Biographical details
- Born: May 14, 1957 (age 69) Davenport, Iowa, U.S.
- Alma mater: William Penn College ('79)

Coaching career (HC unless noted)
- 1977–1981: William Penn (asst.)
- 1981–1986: Fresno State (asst.)
- 1986–1988: Notre Dame (asst.)
- 1988–1995: Toledo
- 1995–present: Iowa State

Head coaching record
- Overall: 822–386 (.680)
- Tournaments: 25–27 (NCAA) 10–5 (NWIT/WNIT)

Accomplishments and honors

Championships
- 3× MAC regular season (1991, 1992, 1995); 3× MAC tournament (1991, 1992, 1995); Big 12 regular season (2000); 3× Big 12 Tournament (2000, 2001, 2023);

Awards
- 2× WBCA District 5 Coach of the Year (1999, 2005)

Medal record

United States (head coach)

United States (assistant coach)

= Bill Fennelly =

American basketball coach

William Michael Fennelly (born May 14, 1957) is an American college basketball coach who is currently the head women's basketball coach at Iowa State University.

==Coaching career==

===Assistant coach (1977–1986)===
While a student at William Penn College, Fennelly became a volunteer assistant coach with the William Penn women's basketball team in 1977. After graduating with a bachelor's degree in business administration and economics in 1979, Fennelly became a full-time assistant coach with William Penn. Fennelly moved up to the Division I level as an assistant coach at Fresno State from 1981 to 1986 and Notre Dame from 1986 to 1988.

===Toledo (1988–1995)===
At the University of Toledo, Fennelly was head coach from 1988 to 1995 and had a cumulative record of 166–53, with a .758 winning percentage that remains the best in the Mid-American Conference. He had six seasons with 20 or more wins and six postseason tournament berths. Toledo made the National Women's Invitational Tournament in 1989, 1990, and 1994 and were NWIT runners-up in 1990, and the NCAA tournament in 1991, 1992, and 1995.

===Iowa State (1995–present)===
On July 10, 1995, Iowa State hired Fennelly as women's basketball head coach. Iowa State had only five winning seasons in the 22 previous seasons. As of the 2016–17 season, Fennelly has led Iowa State to 17 appearances in the NCAA Tournament, including Elite Eight qualifications in 1999 and 2009 and the Sweet Sixteen in 2000, 2001, and 2010. Iowa State has spent considerable time in the Associated Press national poll, including 34 weeks in the Top 10. On March 23, 2007, Iowa State extended Fennelly through 2019 in a contract worth $10.6 million.

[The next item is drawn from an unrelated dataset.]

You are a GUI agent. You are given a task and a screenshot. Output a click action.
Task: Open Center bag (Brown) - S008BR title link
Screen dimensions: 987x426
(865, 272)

Attendance also grew during Fennelly's tenure from the hundreds prior to his hiring to nearly 10,000 in the 2010s. In 2004, Iowa State had its first-ever sellout in a WNIT and NIT doubleheader against Saint Joseph's. In the 2011–12 season, Iowa State averaged an attendance of 10,125, third in the nation behind Tennessee and Louisville.

Fennelly was a finalist for the Naismith Coach of the Year Award in 2001, 2002, and 2005. The Women's Basketball Coaches Association named him the District 5 Coach of the Year in 1999 and 2005. In 1998, Fennelly finished as the 1998 runner-up behind Pat Summitt of Tennessee for the Associated Press Women's Coach of the Year award.

==USA Basketball==
Fennelly served as an assistant coach of the U18 team representing the US at the 2008 FIBA Americas U18 Championship for Women in Buenos Aires, Argentina. The USA team won all five of their games, including the championship game against the host team, Argentina. The team won the final game 81–37 to claim the gold medal.

Fennelly continued his position as an assistant coach as the U18 team became the U19 team, and competed in the FIBA Women's U19 World Championship. The USA lost the opening round game against Spain 90–86, but then went on to win their next eight games. In the quarterfinals, the USA team faced France, which held an eight-point lead late in the second half, but the USA team took back the lead and won by eleven to advance to the semifinals. After beating Canada in the semifinals, they had a rematch against Spain, for the championship. This time the USA jumped out to an early lead, with a score of 33–16 at the end of the first quarter. The USA went on to win 87–71 to win the gold medal.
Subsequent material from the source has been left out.